**Ausgewählter Textauszug:**
-=-=-

So kann sich heute in der Nordosthälfte Deutschlands auch wieder CapeML aufbauen
mit Werten zwischen 300 und 500, im Nordwesten auch bis knapp 1000 J/Kg.
Entsprechend werden im Bereich der Rinne und knapp östlich am Nachmittag wieder
neue Schauer und Gewitter berechnet, die bei geringer Zuggeschwindigkeit auch
wider Starkregen bis in den Unwetterbereich bringen können. Prädestiniert
hierfür ist der Raum Sachsen und das westliche Niedersachsen, Raum Bremen und
die Unterweserregion, bedingt auch der Grenzbereich Niedersachsen/Hessen
(ICON-D2-EPS). Im Süden und Westen entwickelt sich zwar auch etwas Cape, hier
fallen aber nur einzelne Schauer und Gewitter sind eher unwwahrscheinlich.

In der Nacht zum Montag zieht das kleine Höhentief nach Tschechien und vor dem
nächsten Höhentief über Westeuropa, das fast die Bretagne erreicht, setzt in
Südwestdeutschland WLA ein, so dass ein Höhenkeil gestützt wird, der sich nach
Süddeutschland verlagert. Wegen des fehlenden Antriebes klingen die Schauer und
Gewitter im Verlaufe der Nacht weitgehend ab. Nur in Ostsachsen und in
Ostbrandenburg bleibt bis zum Morgen noch eine latente Gewittergefahr bestehen
im Randbereich des Höhentiefs.

Im Westen und Süden sowie ganz im Nordosten bleibt es durchweg trocken.

Die Temperaturen gehen auf 18 Grad an der vorpommerschen Küste und bis 8 Grad in
der Eifel zurück.
Vereinzelt bildet sich Nebel.


Montag... wandert der Höhenkeil über Süddeutschland unter Abschwächung langsam
ostwärts. Insofern reicht es für den Süden und die Mitte für
Zwischenhocheinfluss, sodass es meist heiter, vorübergehend auch wolkig und
weitgehend trocken ist. Im Norden ist die Höhenströmung indifferent oder sogar
leicht zyklonal, so dass in der feuchten Luft örtliche Schauer, ganz vereinzelt
auch ein Gewitter entsteht.

-=-=-

**Gespeicherte Zeilen:**
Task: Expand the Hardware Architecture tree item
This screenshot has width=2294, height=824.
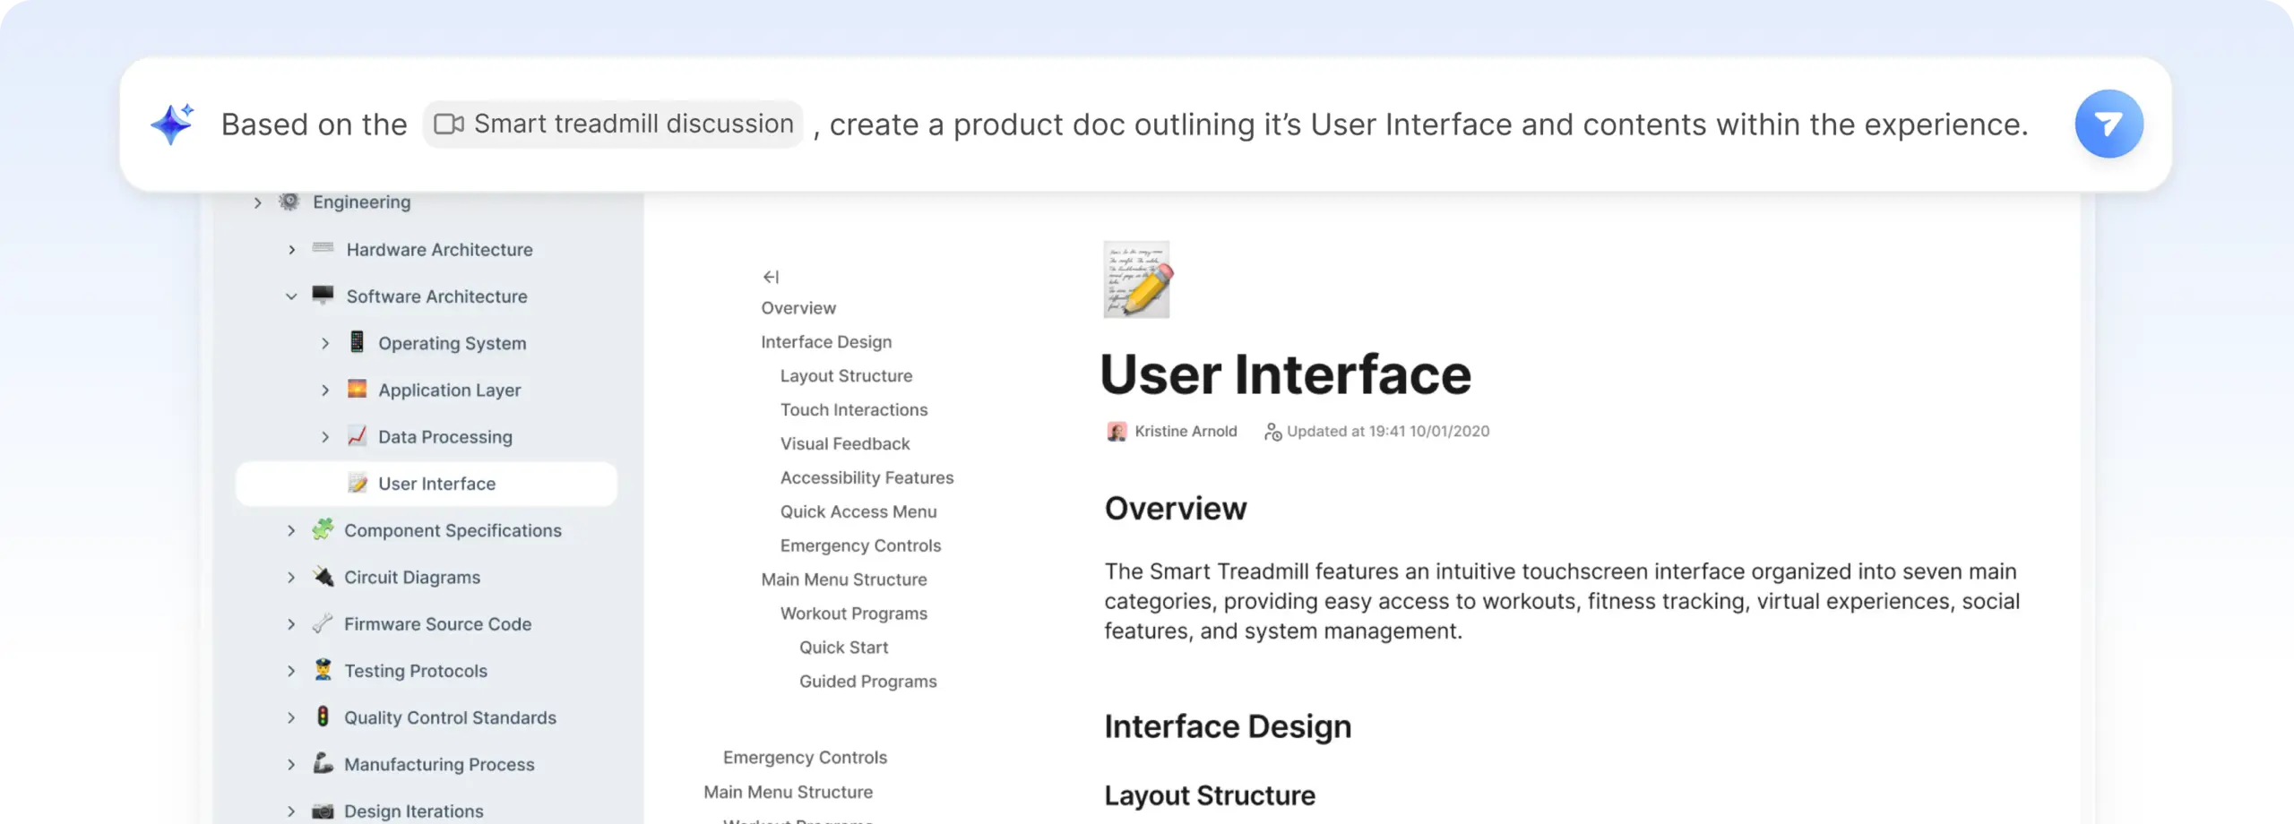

-=-=-

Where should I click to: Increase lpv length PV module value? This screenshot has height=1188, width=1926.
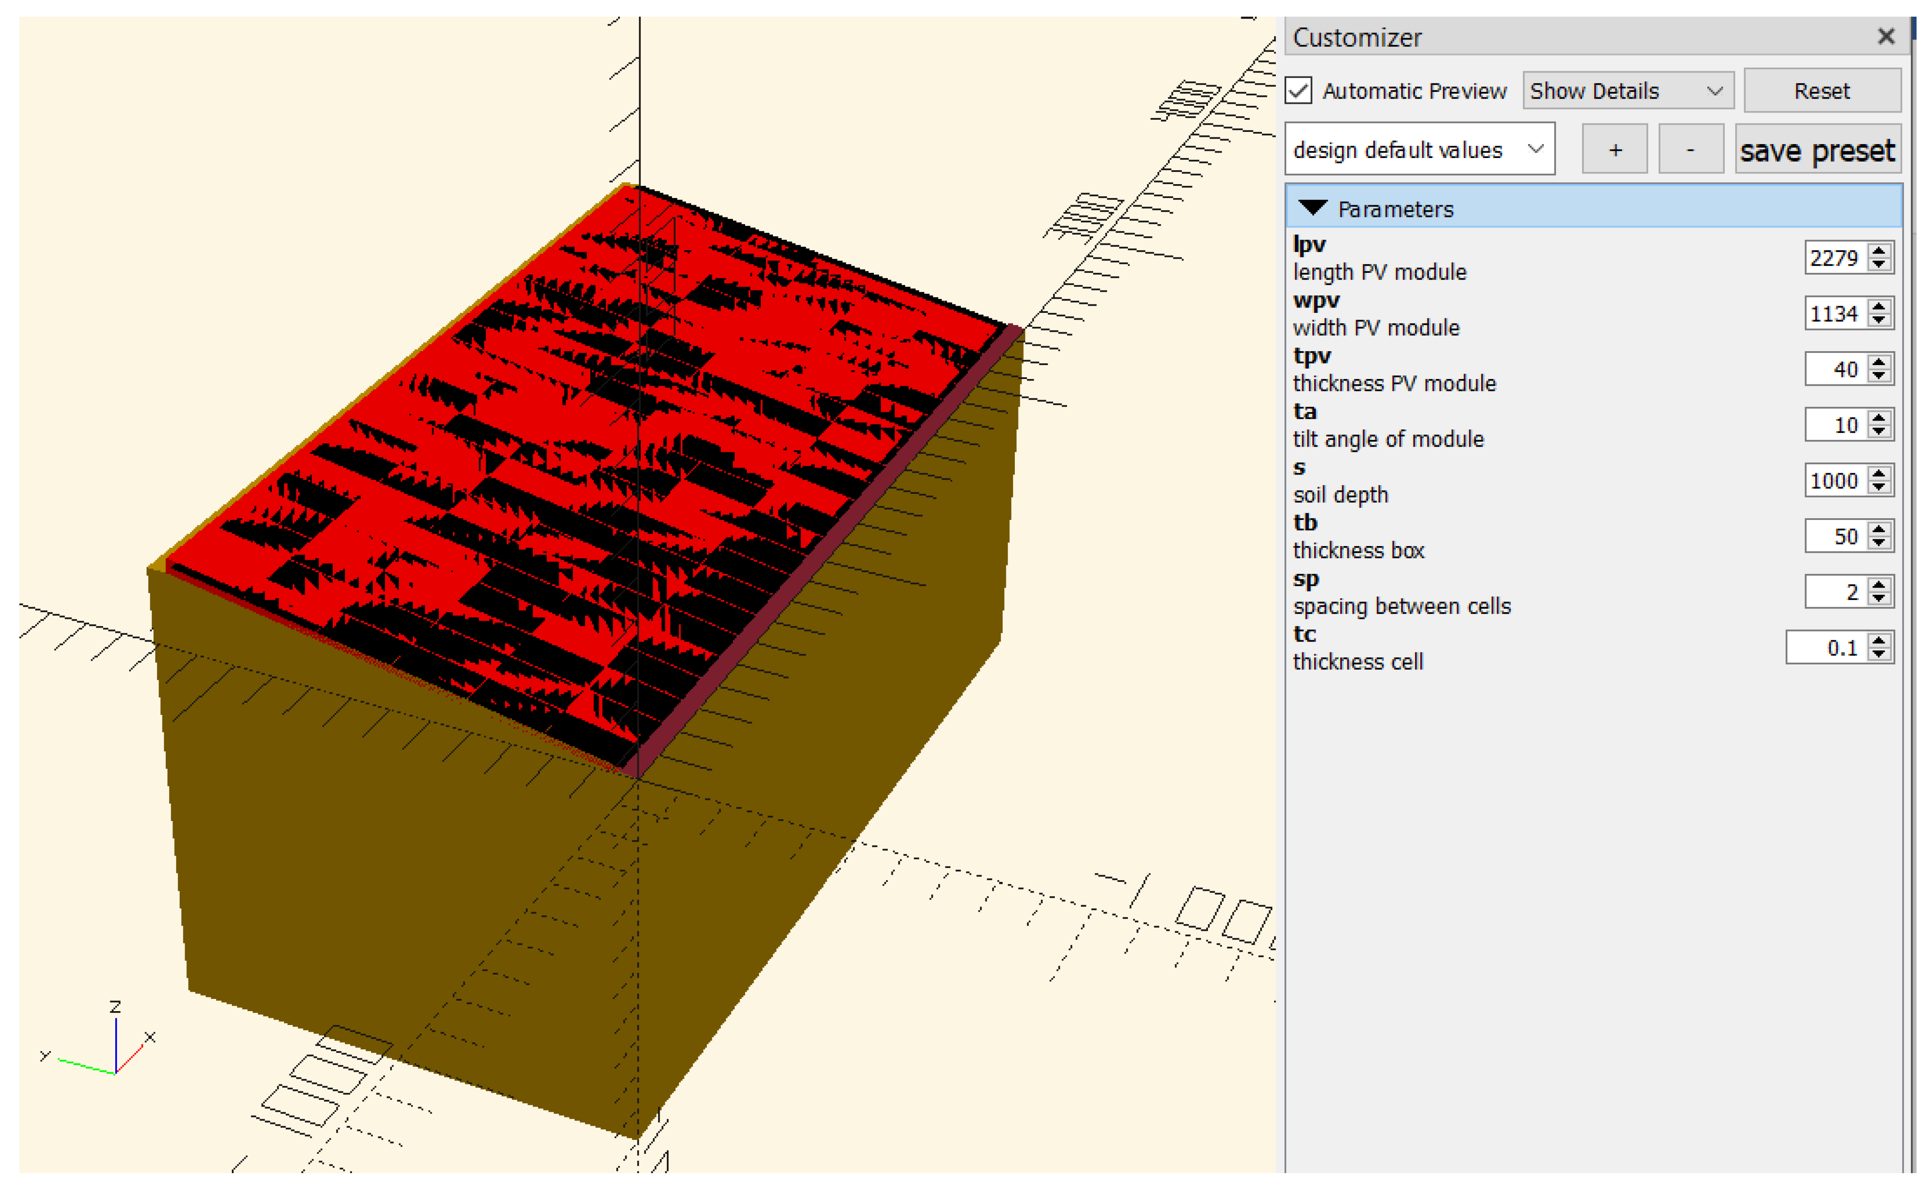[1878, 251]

-=-=-

**Gestellte Aufgabe:**
Kannst du die Wettervorhersage für Deutschland im Anschluss an ihren letzten Satz fortführen?

**Antwort zur Übung:**
Allerdings richtet sich der Blick nach Westeuropa, wo das o. e. Höhentief nach
Westfrankreichs zieht. Damit steilt bei uns die Strömung auf, sodass von Süden
her warme bis sehr warme Luft mit T850 hPa von 12 bis 19 Grad den Weg zu uns
findet.
Auf der Vorderseite des Höhentiefs sinkt der Bodendruck, so dass abends eine
Tiefdruckrinne vom westlichen NRW bis zum Ärmelkanal reicht. Die Rinne steuert
gegen Abend feuchte Luft in den äußersten Westen und Südwesten, sodass sich von
der Eifel bis nach Südbaden gegen Abend neue Schauer und Gewitter bilden.
Besonders hoch ist die Gewittergefahr allerdings noch nicht bei ML-CAPE-Werten
bis 100 im Westen. Im Südlichen Baden-W. gibt es Cape-Werte bis 500 J/Kg, hier
ist die Troposphäre aber stark gedeckelt. Da hilft wahrscheinlich auch nicht die
von Südwesten zunehmende Scherung. Letztlich können aber im äußersten Westen und
Südwesten erste kräftige Gewitter nicht ausgeschlossen werden.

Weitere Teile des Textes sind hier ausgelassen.